Alemao, homme de cette demi-finale
Déjà buteur à l’Estadio de Vallecas, jeudi dernier, l’attaquant brésilien a encore montré la voie aux siens, dans cette demi-finale retour de Ligue Conférence face à Strasbourg. Après une première occasion en début de match (tête croisée repoussée par Penders, seul joueur de Strasbourg ayant surnagé), Alemao a finalement trouvé le cadre à la 42e minute, d’un plat du pied sécurité qui a fait trembler les filets alsaciens.
FLOPS
Strasbourg, zéro pointé
Tout ça... pour ça. Après un parcours mémorable en phase de ligue (terminée à la première place) et une remontée fantastique en quart de finale retour face à Mayence (4-0), l’aventure européenne de Strasbourg s’est finalement arrêtée ce jeudi soir. Par une performance d’une tristesse absolue à la Meinau. Dominés physiquement et incapables de trouver des circuits de passe pour désorganiser le bloc adverse, les Alsaciens ont été méconnaissables, après leur match aller déjà catastrophique en Espagne. Ils auront traversé cette double confrontation comme des fantômes, sans n’avoir jamais trouvé le chemin des filets. Le penalty d’Enciso manqué, dans le temps additionnel, a été le clou du spectacle. Aux plus grands regrets de supporters strasbourgeois qui n’attendaient que de vibrer.
Barco fantomatique
Absent lors du match aller, Valentin Barco semblait être l’homme de la situation pour permettre au RCSA de se hisser en finale, la première de son histoire européenne. Le jeune milieu argentin, nommé pour le prix du meilleur espoir de la saison en Ligue 1, a été complètement muselé par ses adversaires espagnols. En deuxième période, le gaucher technique aurait pu relancer cette demi-finale retour, mais sa frappe trop timorée a été détournée par le portier adverse. Sale soirée.
Une attaque invisible
Enciso, Godo, Moreira. Pas un pour rattraper l’autre. Si le dernier cité a réussi à peser, quelques fois, en réalisant de jolis retours défensifs, son manque de précision technique dans le dernier geste a desservi ses partenaires. Godo n’a jamais été trouvé, quand Enciso, incapable de peser sur la défense, a même manqué un penalty décisif qui aurait pu tout relancer (90+2e). Une épopée qui termine bien mal.

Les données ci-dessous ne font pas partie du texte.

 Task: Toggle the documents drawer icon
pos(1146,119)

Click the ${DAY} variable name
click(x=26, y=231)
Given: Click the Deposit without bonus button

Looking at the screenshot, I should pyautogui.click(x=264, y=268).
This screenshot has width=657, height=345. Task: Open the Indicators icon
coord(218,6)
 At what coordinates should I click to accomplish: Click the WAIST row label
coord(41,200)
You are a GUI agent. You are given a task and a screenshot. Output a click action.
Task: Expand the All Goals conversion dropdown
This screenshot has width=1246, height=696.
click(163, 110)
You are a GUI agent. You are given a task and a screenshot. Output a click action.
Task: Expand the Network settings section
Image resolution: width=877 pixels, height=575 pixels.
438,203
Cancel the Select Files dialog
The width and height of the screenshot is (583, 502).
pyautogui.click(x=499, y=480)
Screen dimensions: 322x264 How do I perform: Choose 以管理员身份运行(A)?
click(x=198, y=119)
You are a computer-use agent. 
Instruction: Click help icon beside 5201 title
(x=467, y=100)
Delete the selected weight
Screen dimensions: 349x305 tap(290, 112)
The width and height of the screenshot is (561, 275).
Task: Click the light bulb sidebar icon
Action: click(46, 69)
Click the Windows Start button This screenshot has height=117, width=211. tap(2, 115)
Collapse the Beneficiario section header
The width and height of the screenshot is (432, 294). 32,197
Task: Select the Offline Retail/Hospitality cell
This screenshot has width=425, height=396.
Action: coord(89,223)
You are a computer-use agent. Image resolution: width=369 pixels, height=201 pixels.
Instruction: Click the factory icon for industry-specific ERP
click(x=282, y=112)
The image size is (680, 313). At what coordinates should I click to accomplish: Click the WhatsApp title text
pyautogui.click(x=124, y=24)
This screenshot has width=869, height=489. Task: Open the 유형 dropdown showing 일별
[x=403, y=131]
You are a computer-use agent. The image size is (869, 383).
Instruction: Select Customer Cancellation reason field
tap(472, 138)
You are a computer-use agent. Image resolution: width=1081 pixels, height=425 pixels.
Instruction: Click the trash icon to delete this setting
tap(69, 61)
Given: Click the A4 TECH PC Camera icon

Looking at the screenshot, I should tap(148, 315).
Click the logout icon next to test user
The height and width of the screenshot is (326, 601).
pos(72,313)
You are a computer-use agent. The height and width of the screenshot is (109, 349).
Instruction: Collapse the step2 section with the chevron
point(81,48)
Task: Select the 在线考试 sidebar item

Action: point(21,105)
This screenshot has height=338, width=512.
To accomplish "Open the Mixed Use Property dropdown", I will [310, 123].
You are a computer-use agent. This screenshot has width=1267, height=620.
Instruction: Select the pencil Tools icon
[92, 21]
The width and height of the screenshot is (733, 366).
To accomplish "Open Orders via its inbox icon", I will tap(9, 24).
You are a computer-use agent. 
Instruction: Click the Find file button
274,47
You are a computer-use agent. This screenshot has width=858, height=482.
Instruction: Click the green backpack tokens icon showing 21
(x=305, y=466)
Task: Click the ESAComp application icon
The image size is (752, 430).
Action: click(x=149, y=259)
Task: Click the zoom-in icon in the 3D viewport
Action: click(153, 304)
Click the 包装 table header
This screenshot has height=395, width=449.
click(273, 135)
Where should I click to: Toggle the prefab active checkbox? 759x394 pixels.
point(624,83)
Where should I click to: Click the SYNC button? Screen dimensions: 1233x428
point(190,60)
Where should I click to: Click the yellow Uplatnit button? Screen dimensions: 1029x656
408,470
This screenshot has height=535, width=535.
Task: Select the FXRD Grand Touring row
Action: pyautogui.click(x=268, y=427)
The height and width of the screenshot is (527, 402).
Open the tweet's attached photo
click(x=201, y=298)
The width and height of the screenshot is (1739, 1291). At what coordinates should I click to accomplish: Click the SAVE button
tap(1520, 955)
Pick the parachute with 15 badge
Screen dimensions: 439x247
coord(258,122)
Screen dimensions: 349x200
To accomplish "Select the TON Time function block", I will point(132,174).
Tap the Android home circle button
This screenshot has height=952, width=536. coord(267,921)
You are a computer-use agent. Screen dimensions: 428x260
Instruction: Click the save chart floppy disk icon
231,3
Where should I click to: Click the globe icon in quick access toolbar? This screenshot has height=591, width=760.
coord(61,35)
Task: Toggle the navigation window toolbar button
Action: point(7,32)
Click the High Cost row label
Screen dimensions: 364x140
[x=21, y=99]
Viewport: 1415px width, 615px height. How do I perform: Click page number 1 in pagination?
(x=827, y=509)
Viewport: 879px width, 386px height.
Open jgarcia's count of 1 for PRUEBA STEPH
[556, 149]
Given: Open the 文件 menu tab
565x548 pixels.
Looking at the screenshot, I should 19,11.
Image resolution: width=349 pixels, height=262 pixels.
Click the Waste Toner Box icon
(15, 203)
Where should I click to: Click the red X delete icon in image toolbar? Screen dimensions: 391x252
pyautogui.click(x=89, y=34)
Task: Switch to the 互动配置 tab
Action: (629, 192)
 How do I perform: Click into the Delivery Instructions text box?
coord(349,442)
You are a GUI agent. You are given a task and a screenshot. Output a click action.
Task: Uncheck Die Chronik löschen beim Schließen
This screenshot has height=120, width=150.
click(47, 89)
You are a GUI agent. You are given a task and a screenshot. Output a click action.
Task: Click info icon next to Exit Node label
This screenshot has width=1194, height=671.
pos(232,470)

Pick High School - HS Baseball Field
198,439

Les tristes images de la fin de match
Au coup de sifflet final, Diego Moreira et les Strasbourgeois se sont rendus devant les tribunes pour communier avec leurs supporters. Mais ces derniers les ont conspué, même insulté. Emanuel Emegha, lunettes de soleil sur la tête, a tenté d’apaiser les tensions, en vain. Tristes images.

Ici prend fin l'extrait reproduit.